Fig. 3.

Deletion and mutant phenotype of endogenous cdpk3 gene in the PyCas9ki parasite

A. Schematic diagram of pYCs construct for deleting the endogenous cdpk3 gene. The site for designed sgRNA recognition was indicated as red thunderbolt.

B. Schematic of sgRNA expressing cassettes driven by P. yoelii U6 snRNA promoter in the pYCs plasmid. The protospacer sequences of sgRNA1 and sgRNA2 are indicated as light orange box. sgRNA transcripts were detected by RT-PCR using specific primer pair (p19/p21 and p20/p21) listed in Table S1. Endogenous U6 snRNA transcript serves as an internal control.

C. PCR analysis of genomic DNA from the 17XNL, PyCas9ki, and PyCas9ki parasites transfected with different sgRNA plasmids indicted.

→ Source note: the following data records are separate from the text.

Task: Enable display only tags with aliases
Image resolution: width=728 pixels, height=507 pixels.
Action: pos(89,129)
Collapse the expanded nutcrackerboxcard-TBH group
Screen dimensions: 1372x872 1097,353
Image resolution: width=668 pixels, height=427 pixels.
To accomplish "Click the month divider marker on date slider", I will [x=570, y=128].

Successful integration of left and right homologous arms was detected at specific sites in the parasite directed by both sgRNA1 and sgRNA2, but not control sgRNA targeting irrelevant sequences.

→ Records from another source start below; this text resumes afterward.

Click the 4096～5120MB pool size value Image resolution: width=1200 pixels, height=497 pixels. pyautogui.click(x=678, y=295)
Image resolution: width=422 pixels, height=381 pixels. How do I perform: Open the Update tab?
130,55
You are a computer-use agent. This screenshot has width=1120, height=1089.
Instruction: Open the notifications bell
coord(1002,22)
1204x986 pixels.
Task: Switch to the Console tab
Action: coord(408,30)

D. PCR analysis of two clones with cdpk3 deletion in the PyCas9ki parasite.

E. In vitro ookinete differentiation of the parental PyCas9ki and PyCas9kiΔcdpk3 parasites.

F. Ookinete gliding motility of the parental PyCas9ki and PyCas9kiΔcdpk3 parasite using Matrigel motility assay. At least 20 cultured ookinetes were measured over a 20 min period. Results are representative of two independent experiments.